B. You have the right to request a restriction of your PHI.
This means you may ask us not to use or disclose any part of your PHI for
purposes of treatment, payment or health care operations. You may also request
that any part of your PHI not be disclosed to family members or friends who
may be involved in your care or for notification purposes as described in
this Notice. Your request must state the specific restriction requested and
to whom you want the restriction to apply. We are not required to agree to
a restriction that you may request. If we agree to the requested restriction,
we may not use or disclose your PHI in violation of that restriction unless
it is needed to provide emergency treatment.
C. You have the right to request to receive confidential
communications from us by alternative means or at an alternative location.
We will accommodate reasonable requests. We may also condition this accommodation
by asking you for information as to how payment will be handled or specification
of an alternative address or other method of contact.
D. You have the right to amend your PHI. This means you
may request an amendment of your PHI in our records that is contained in a
designated record set (e.g., medical and billing records) for as long as we
maintain the PHI. We will respond to your request within 60 days (with up
to a 30-day extension if needed). We may deny your request if, for example,
we determine that your PHI is accurate and complete. If we deny your request,
we will send you a written explanation and allow you to submit a written statement
of disagreement.
E. You have the right to receive an accounting of certain
disclosures that we have made of your PHI. You have the right to receive
an accounting of certain disclosures we have made, if any, of your PHI. This
right only applies to disclosures for purposes other than treatment, payment
or health care operations as described in this Notice. It also excludes disclosures
we may have made to you, your family members or friends involved in your care.

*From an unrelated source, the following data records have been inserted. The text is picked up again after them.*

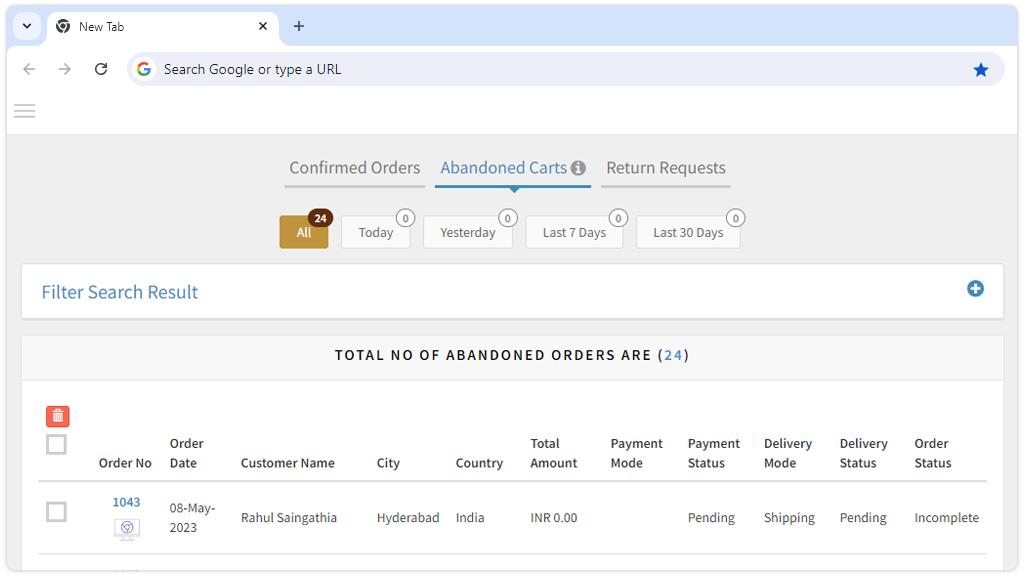1024x576 pixels.
Task: Open the hamburger menu icon
Action: [x=25, y=111]
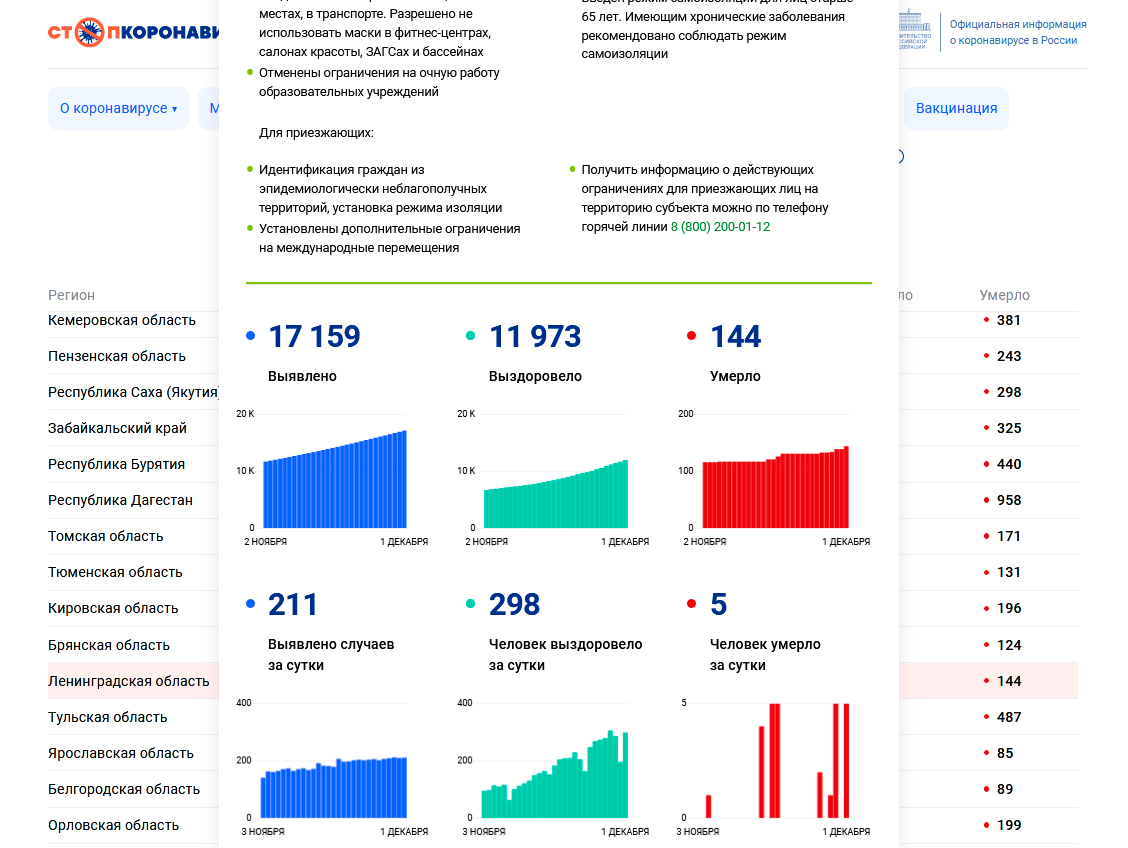Sort the table by Регион column header
The height and width of the screenshot is (848, 1128).
tap(72, 295)
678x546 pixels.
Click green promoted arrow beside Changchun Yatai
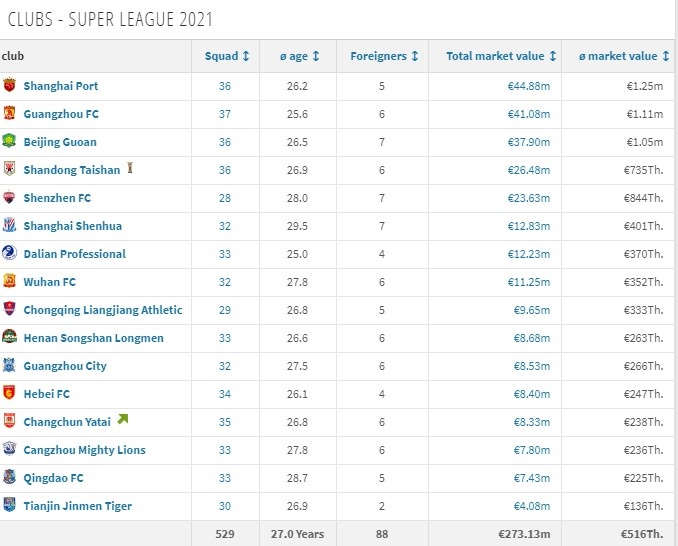point(123,419)
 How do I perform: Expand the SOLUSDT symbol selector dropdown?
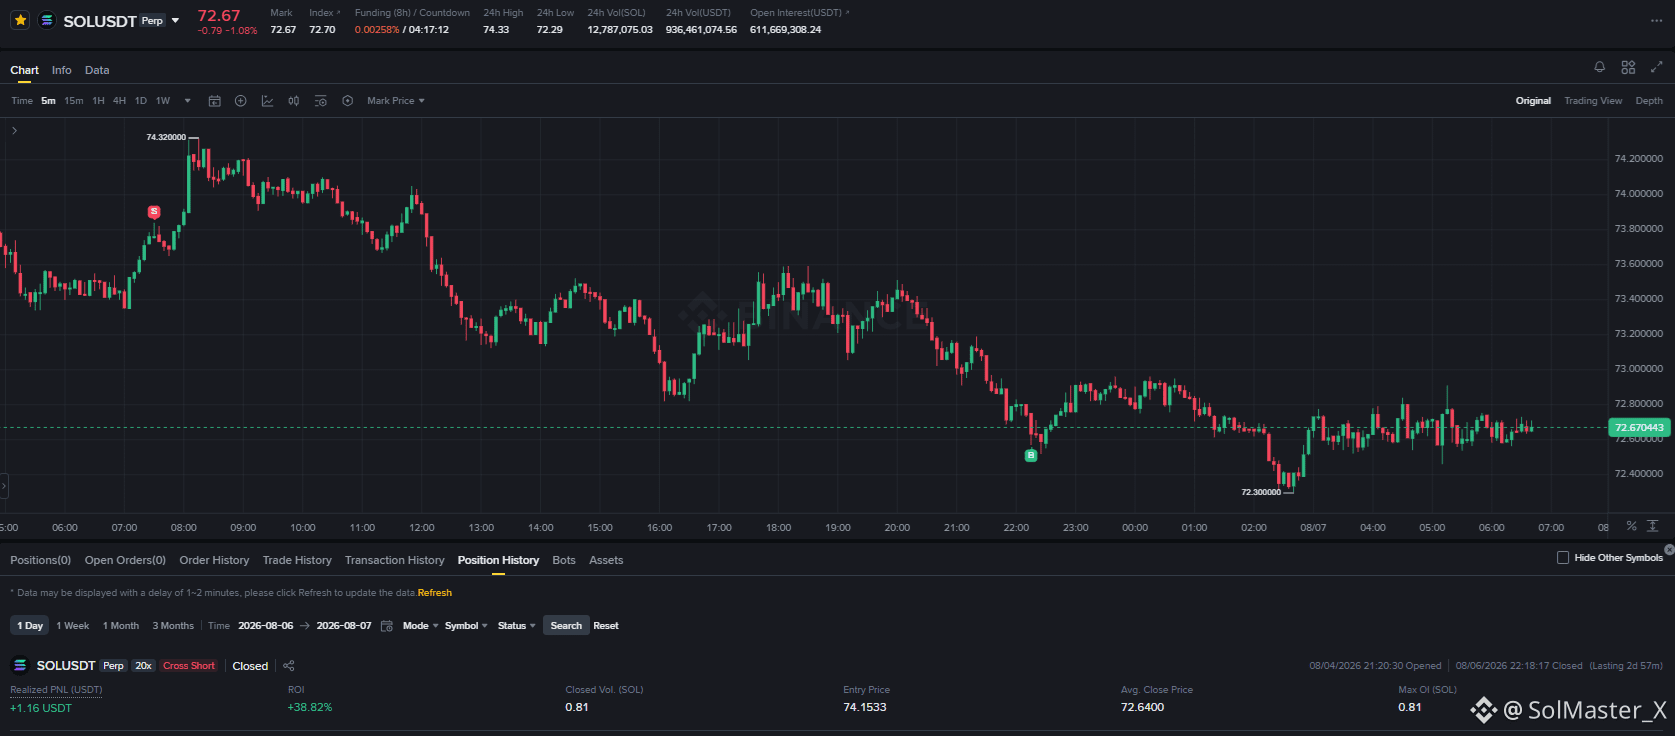176,21
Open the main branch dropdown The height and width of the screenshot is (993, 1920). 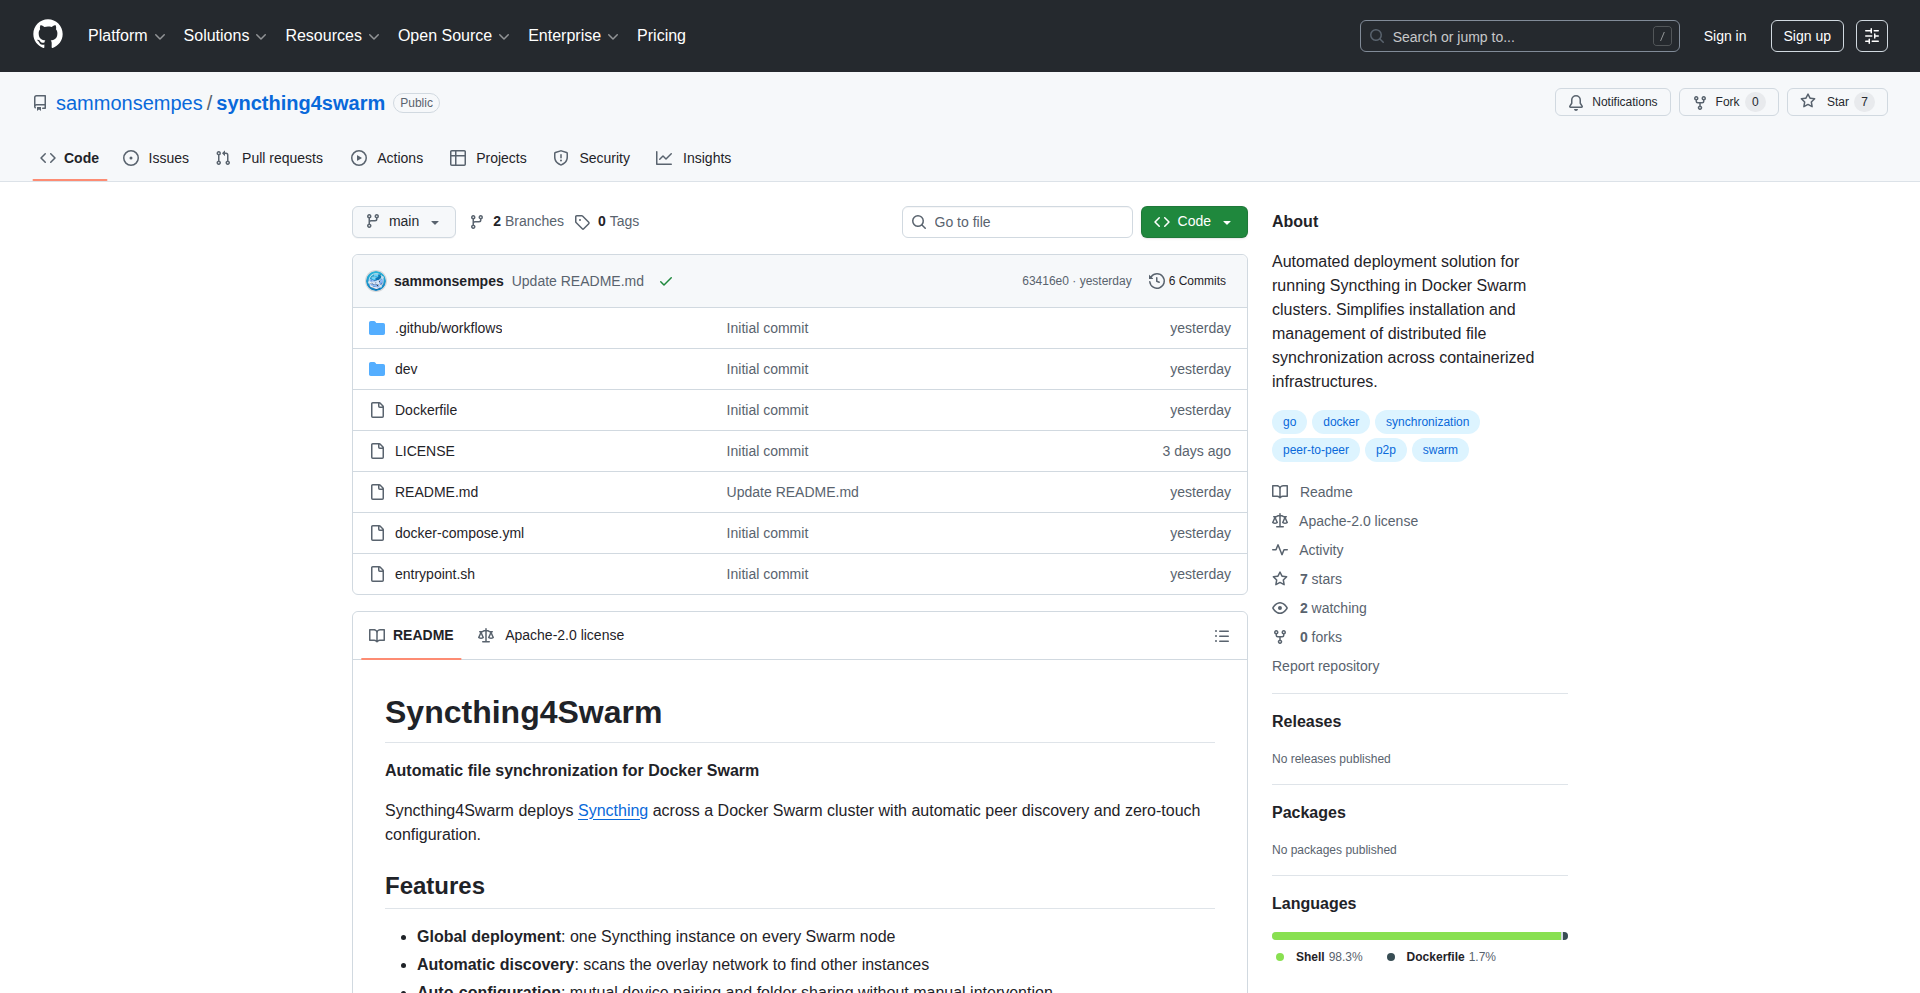coord(403,222)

The right to receive this information is subject to certain exceptions, restrictions
and limitations. You must specify a time period, which may not be longer than
6 years and cannot include any date before April 14, 2003. You may request
a shorter timeframe. You have the right to one free request within any 12-month
period, but we may charge you for any additional requests in the same 12-month
period. We will notify you about any such charges, and you are free to withdraw
or modify your request in writing before any charges are incurred.
F. You have the right to obtain a paper copy of this notice
from us.
COMPLAINTS
If you believe that we have violated your privacy rights, you
may file a complaint with us by notifying our Privacy Officer in writing at
the following address:
DJO Incorporated
1430 Desicion Street
Vista, CA 92081
Attn: Dale Hammer
We will not retaliate against you in any way for filing a complaint.
You may also submit your complaint to the Secretary of Health and Human Services.
This is a revision to a notice that was first published and effective
April 14, 2003. This notice is effective on October 15, 2004.